Which lines of the records contain the word "Open", matching case? Gather each such line and copy it out in full.
═══
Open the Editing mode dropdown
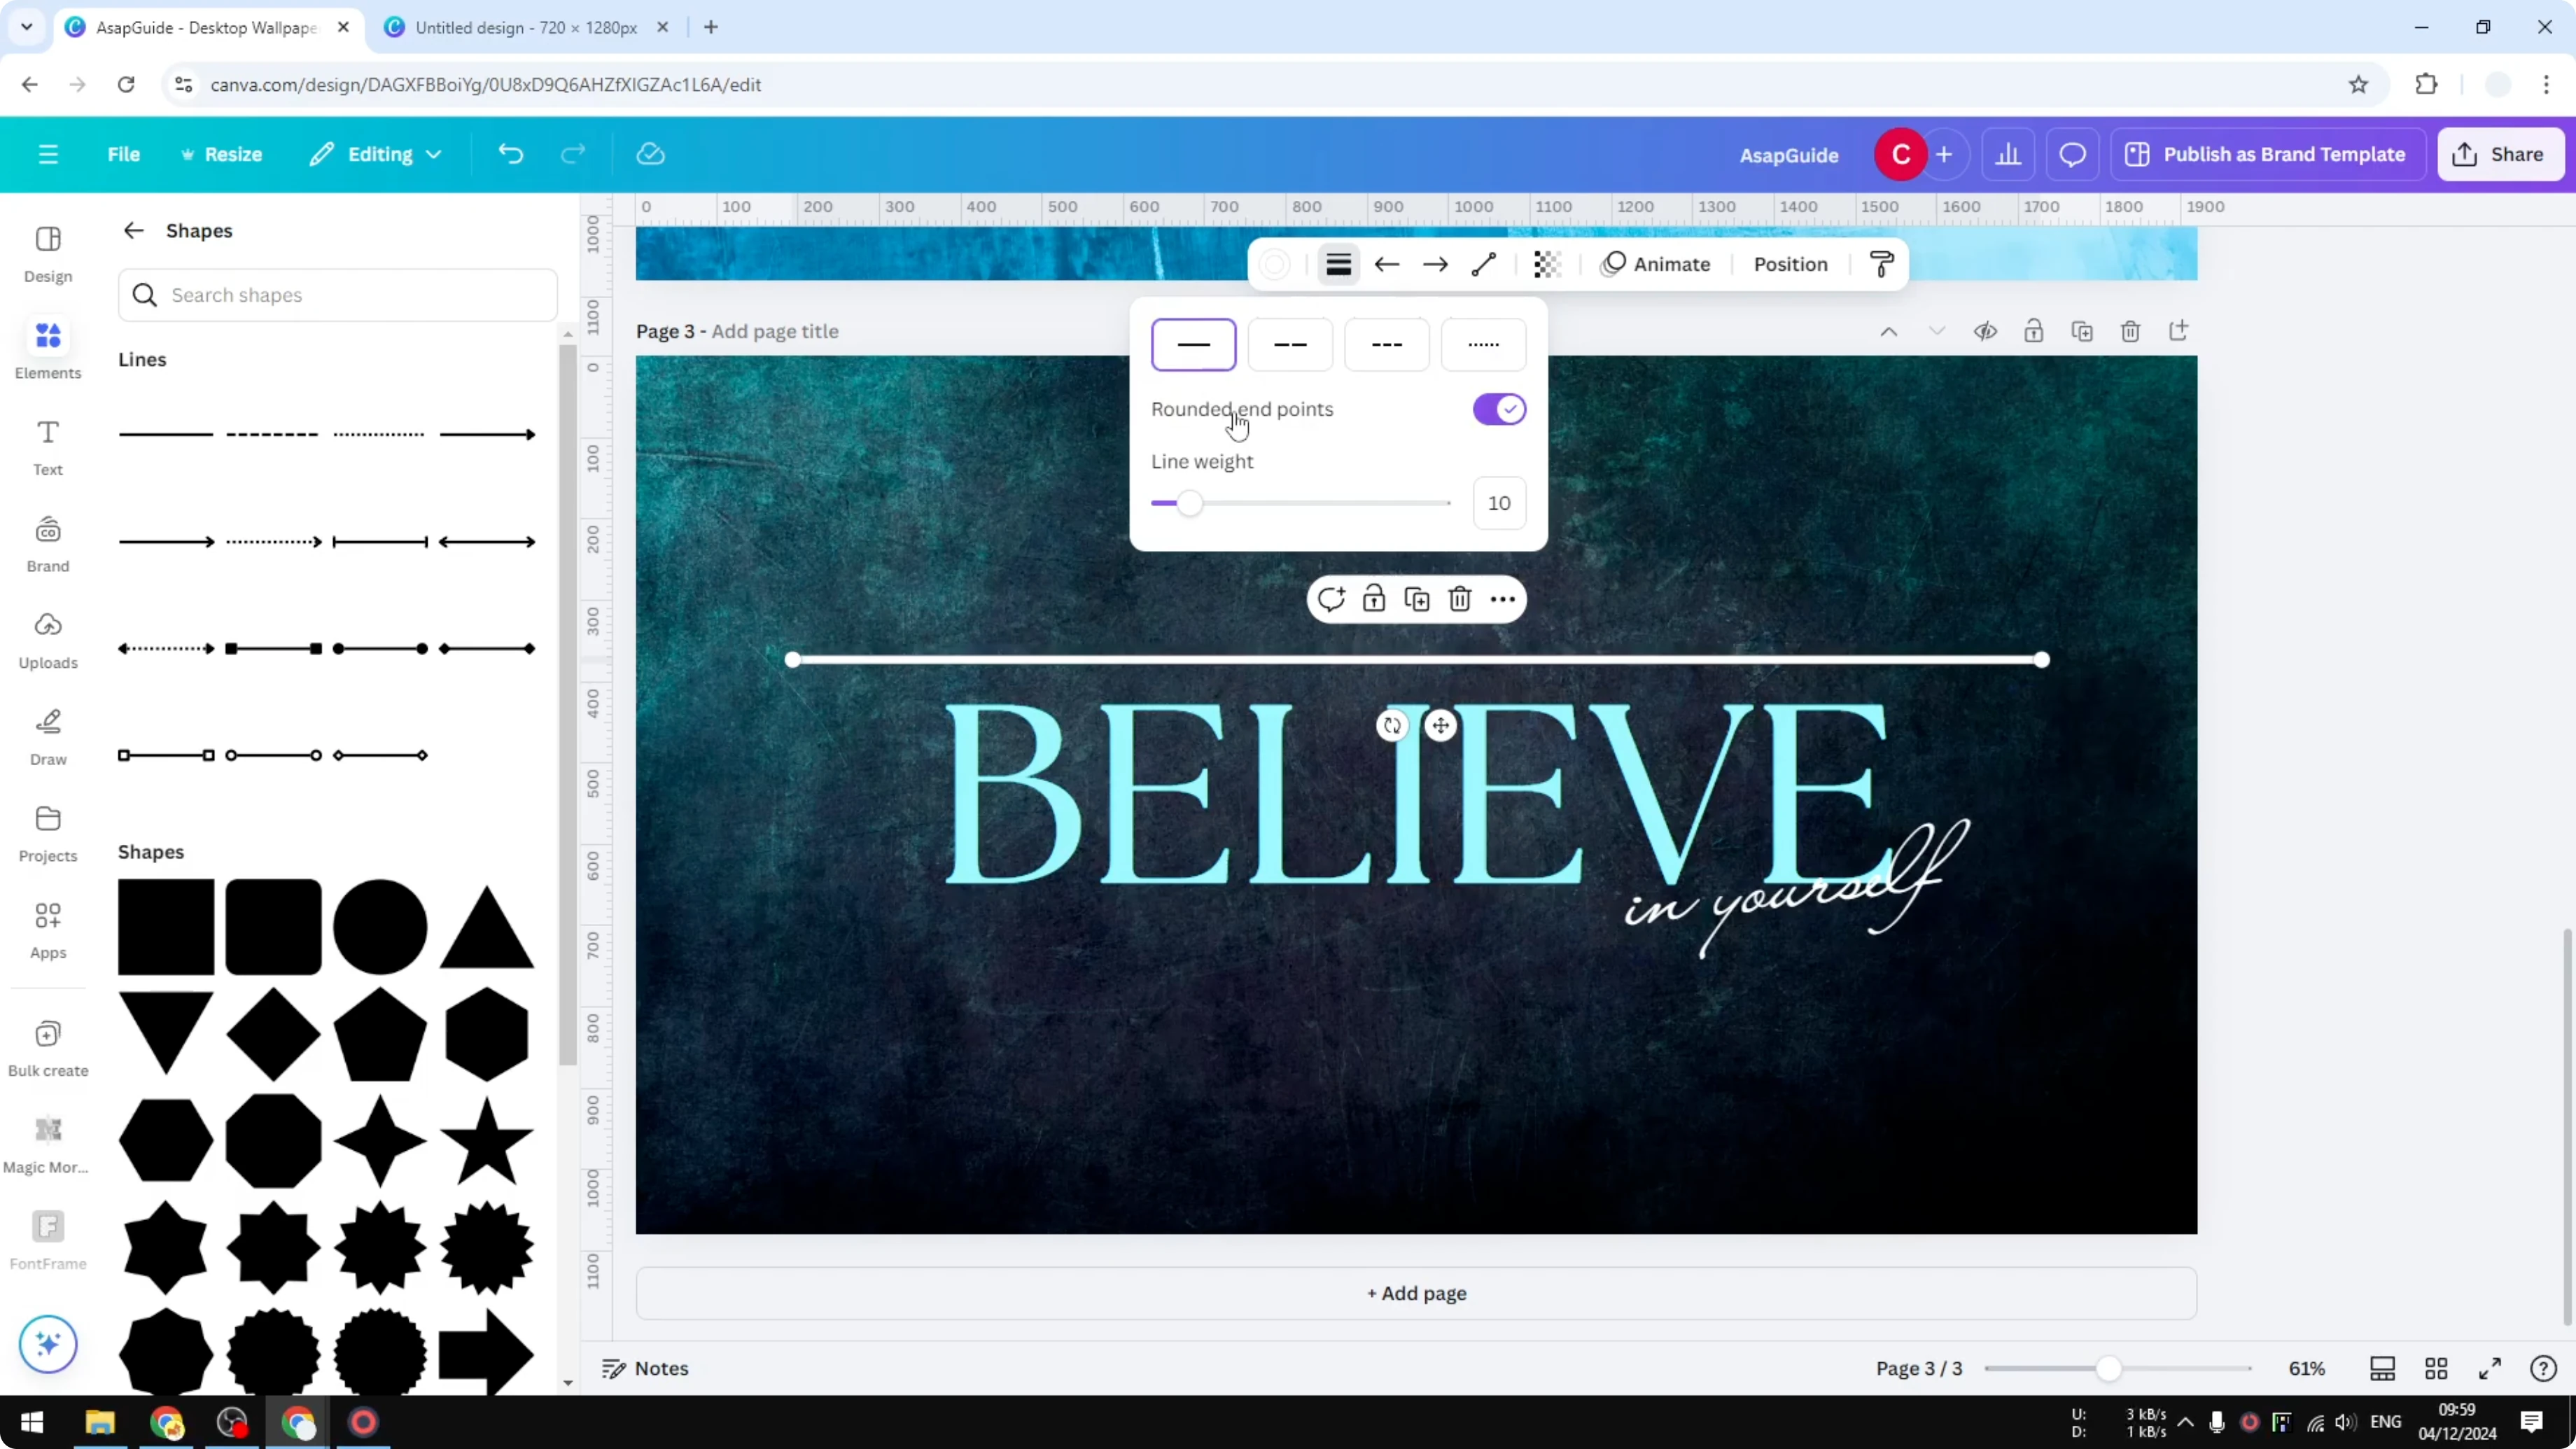Screen dimensions: 2576x1449 (x=375, y=154)
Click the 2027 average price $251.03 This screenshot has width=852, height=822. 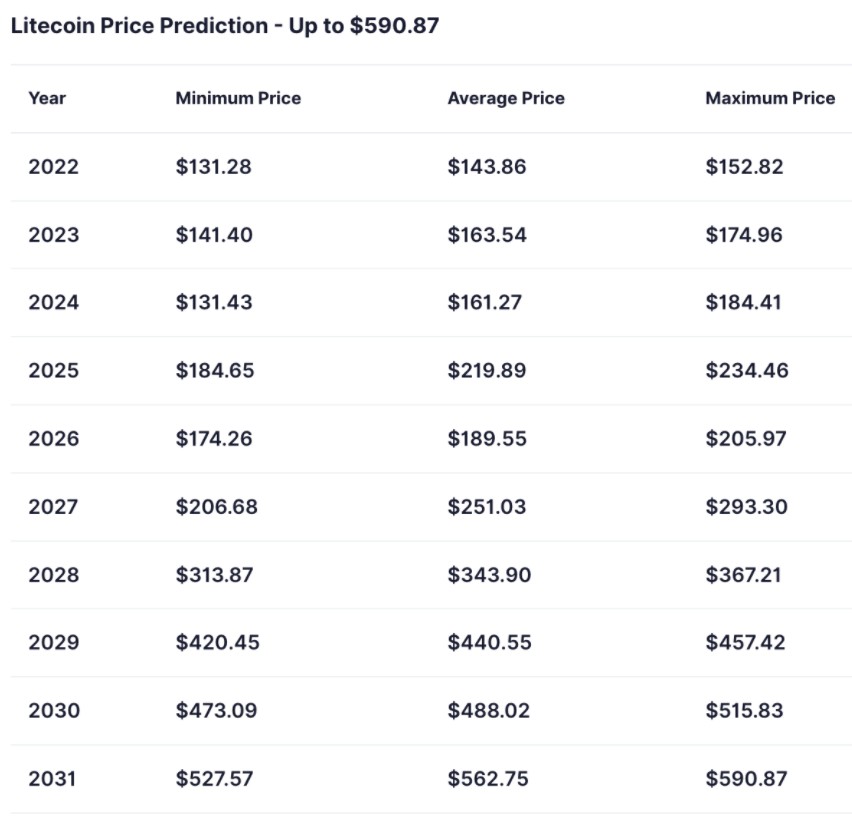coord(487,507)
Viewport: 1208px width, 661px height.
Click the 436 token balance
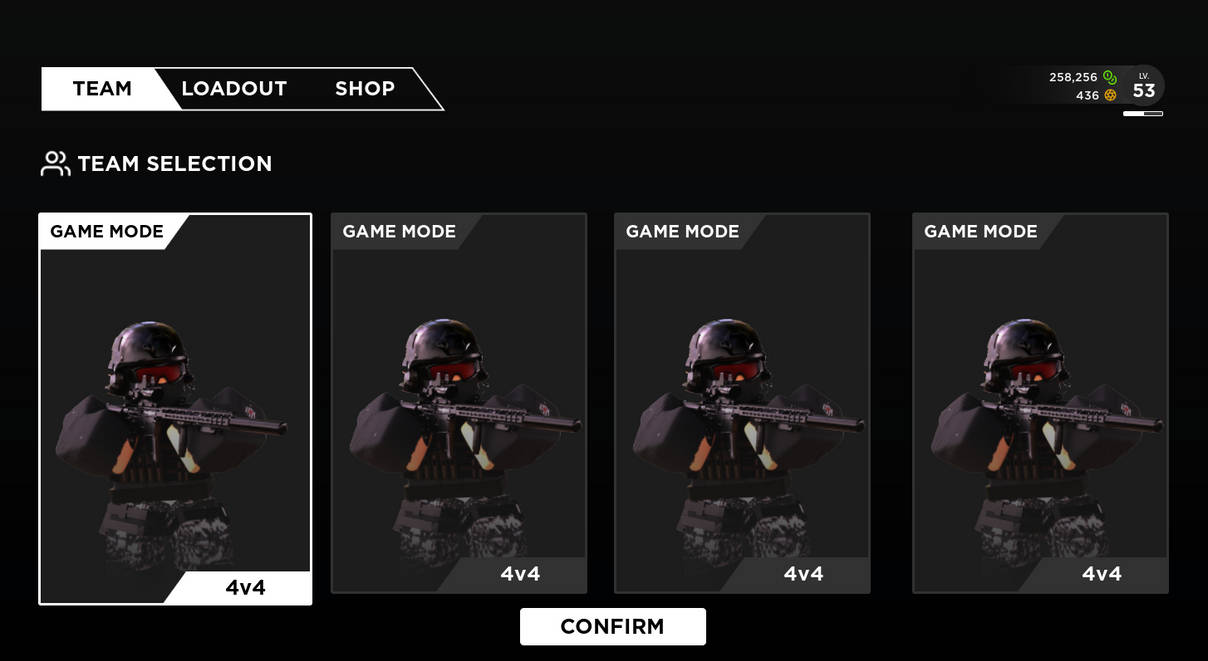(1087, 96)
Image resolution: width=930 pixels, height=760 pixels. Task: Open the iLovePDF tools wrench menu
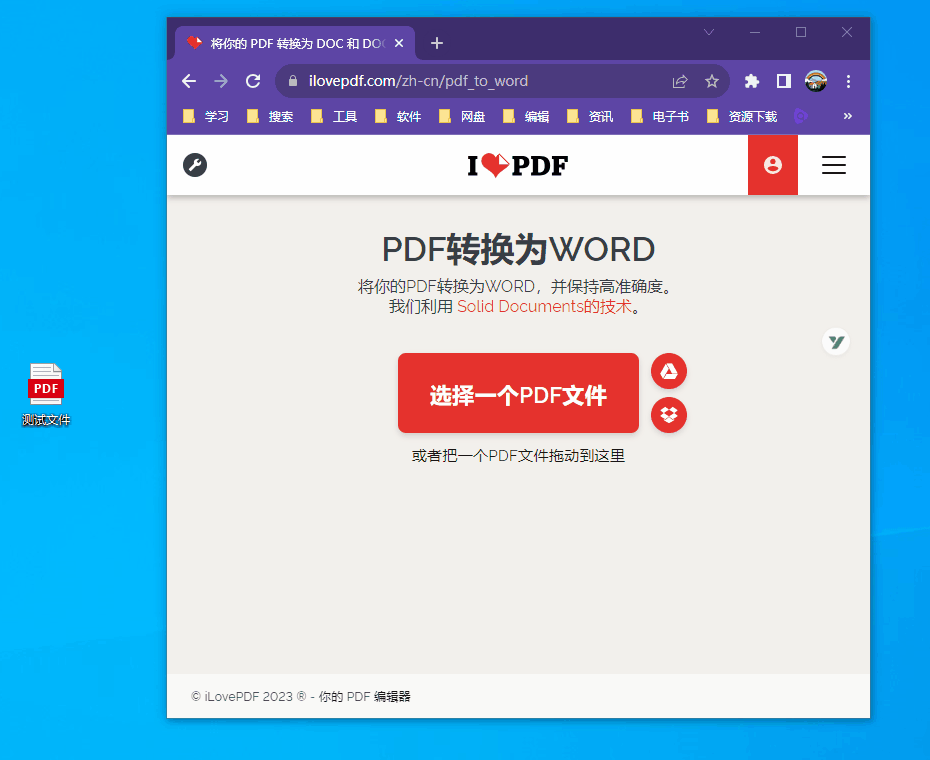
═══
The answer:
Open the Editing mode dropdown
Image resolution: width=930 pixels, height=760 pixels. Task: Open the iLovePDF tools wrench menu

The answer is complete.